Opérations antimigrants : prison ferme requise contre les cadres de Génération identitaire



Une centaine de militants d’extrême droite avaient organisé des patrouilles à la frontière franco-italienne, en 2018, pour « stopper » les migrants.

Ils avaient été une centaine à s’installer sur la neige des cols alpins, à proximité de la frontière franco-italienne, au printemps 2018. Pour mener l’opération « Defend Europe » ou « Stop Migrants Alpes » dans cette zone de passage, ils avaient mobilisé deux hélicoptères, un avion, une grande barrière de plastique orange, des pick-up, et une ribambelle de doudounes bleu électrique.

Pendant deux mois, les militants du mouvement d’extrême droite Génération identitaire ont expliqué, à grand renfort de communication sur les réseaux sociaux, « tenir » ou encore « surveiller la frontière », « quadriller le secteur », « patrouiller », « repérer les migrants », « stopper » leur arrivée et même mener un travail de « renseignement » sur les réseaux de passeurs… « Si l’Etat ne les démantèle pas, nous le ferons nous-mêmes », promettaient-ils.

Se mettant en scène dans des maraudes nocturnes filmées, ils enjoignaient les migrants qu’ils croisaient à rebrousser chemin ou les conduisaient auprès de fonctionnaires de police ou de gendarmerie.

Jeudi 11 juillet, ils n’étaient pas aussi nombreux sur les bancs de la salle d’audience du tribunal correctionnel de Gap (Hautes-Alpes). Des trois cadres de Génération identitaire renvoyés devant la juridiction pour avoir conçu et organisé une opération de nature à « créer une confusion avec l’exercice d’une fonction publique », un seul, le président de l’association, avait fait le déplacement. Et il a choisi de garder le silence. Avant de se taire, Clément Gandelin, 24 ans, conducteur de travaux intérimaire et déjà condamné pour violence sur personne dépositaire de l’autorité publique en 2015, a voulu dénoncer une procédure « purement politique » car, a-t-il assuré, « nous n’avons jamais dit que nous prenions la place de la police ».

Six mois de prison ferme requis

Le procureur de Gap, Raphaël Balland, s’est évertué à démontrer l’inverse en requérant six mois de prison ferme pour chacun des prévenus – tous présentent un casier judiciaire – et une amende de 75 000 euros à l’encontre du mouvement. « L’objectif était bien de dire : “Regardez, nous, on peut faire le boulot de l’Etat, surveiller les frontières, faire des enquêtes, appréhender les migrants lors de maraudes…” », a argumenté le procureur.

L’enquête a notamment permis de détailler le déroulé de l’une de ces maraudes au cours de laquelle plusieurs migrants ont été, d’après leurs déclarations, poursuivis, interrogés, filmés et photographiés, encerclés et éclairés jusqu’à l’arrivée des gendarmes.

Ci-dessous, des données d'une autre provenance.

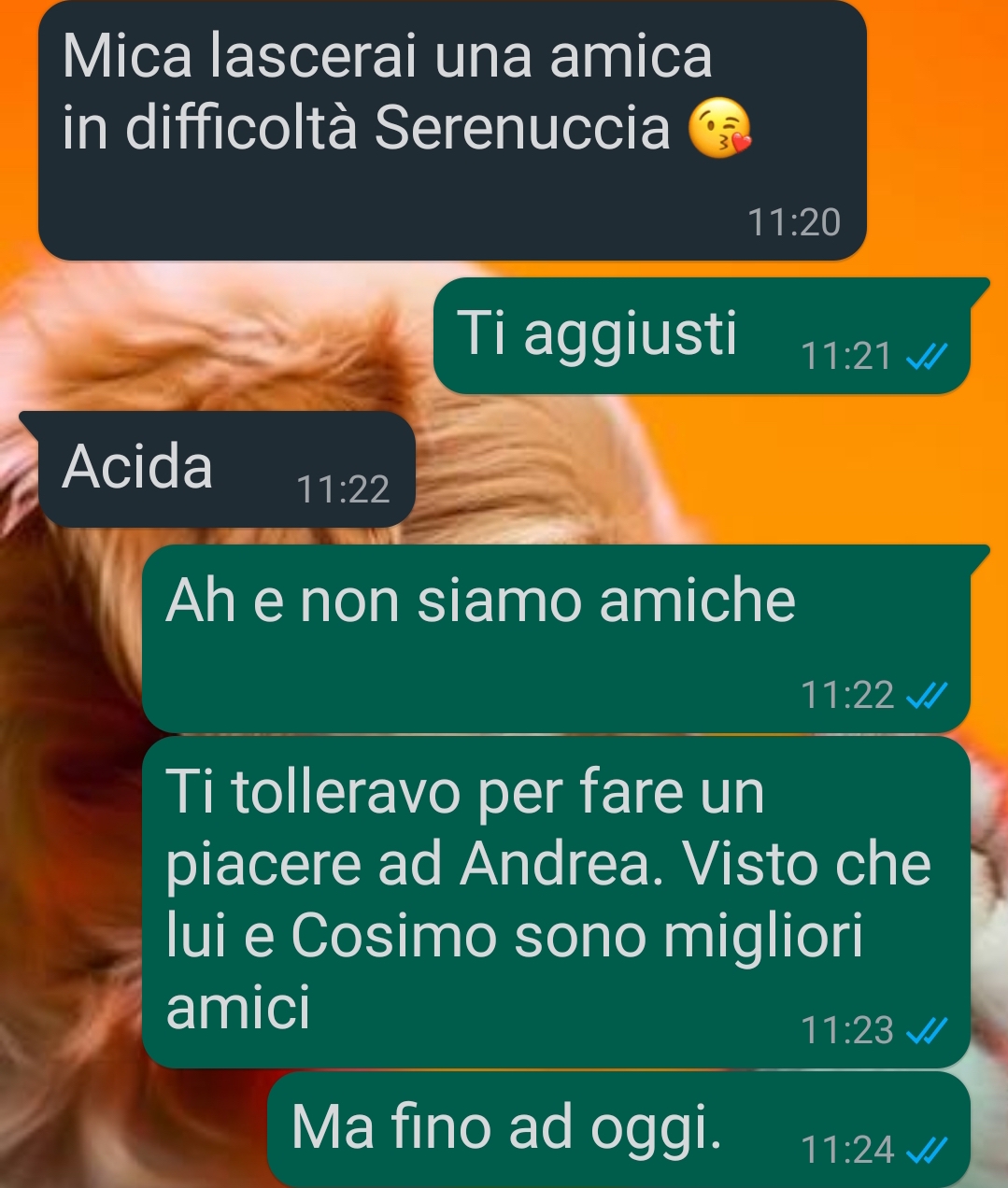1008x1188 pixels.
Task: Tap the 11:21 timestamp
Action: pyautogui.click(x=846, y=356)
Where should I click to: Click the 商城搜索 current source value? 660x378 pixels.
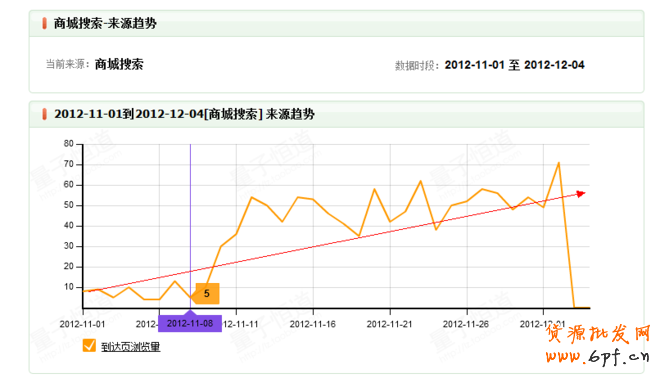119,64
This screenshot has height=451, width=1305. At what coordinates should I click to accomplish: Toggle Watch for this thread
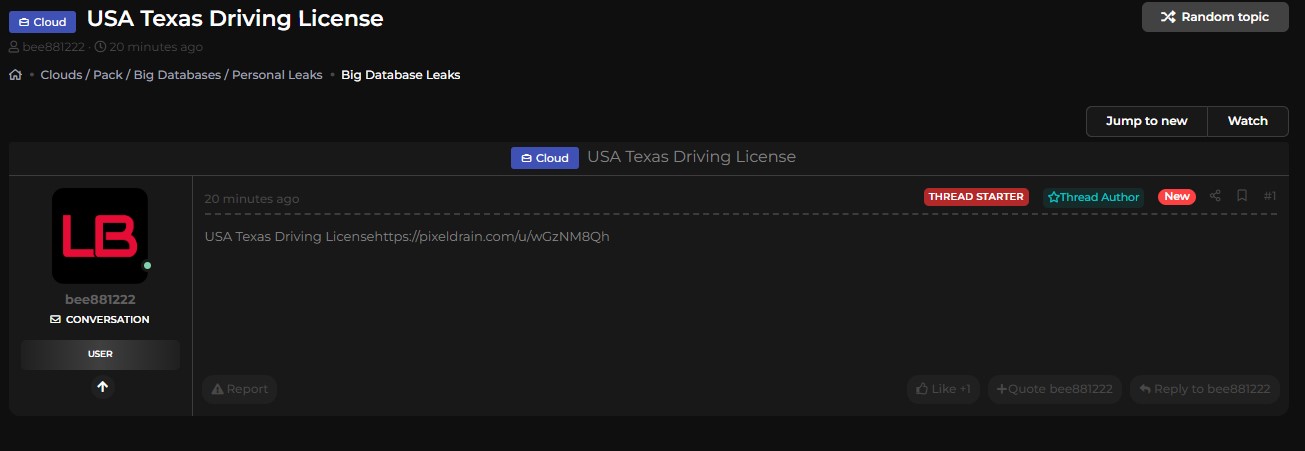click(1247, 121)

« Mais de quel droit ? », a répété M. Balland, insistant sur le « trouble » apporté par Génération identitaire dans un département devenu le « symbole » des questions migratoires et où « les relations se sont crispées, radicalisées ». Maniant un délit peu connu, il a invité le tribunal à « faire jurisprudence » en condamnant les prévenus.

A l’époque des faits, le parquet avait eu des difficultés à appréhender les contours pénaux de l’opération de Génération identitaire. Dans un contexte d’émoi politique et médiatique, le procureur avait d’abord ouvert et classé presque aussitôt une enquête pour violences à l’encontre des migrants. Quelques jours plus tard, il avait rouvert une enquête pour immixtion dans une fonction publique et activité tendant à créer une confusion avec une fonction publique, non pas tant auprès des migrants que « dans l’esprit du public », a défendu jeudi M. Balland.

Trois migrants morts dans les cols alpins

L’avocat de Génération identitaire et de ses militants, Pierre-Vincent Lambert, a plaidé la relaxe, arguant qu’il n’y avait eu ni « manœuvre », ni « tromperie ». Il a voulu voir dans le raisonnement du ministère public la volonté de se « justifier » et « la peur de se voir reprocher de ne rien avoir fait contre Génération identitaire alors que par ailleurs [il a] poursuivi et requis contre les autres ».

Les autres, ce sont les militants qui viennent en aide aux migrants dans les cols alpins, où trois d’entre eux sont décédés depuis 2017. Il y a quelques mois, devant ce même tribunal, face au même procureur et à la même présidente, sept militants « solidaires » avaient été jugés et condamnés pour avoir facilité l’entrée irrégulière de plusieurs migrants sur le territoire en organisant une manifestation à la frontière et en passant outre une ligne de gendarmes. La manifestation avait été organisée en réaction à l’opération « Defend Europe ».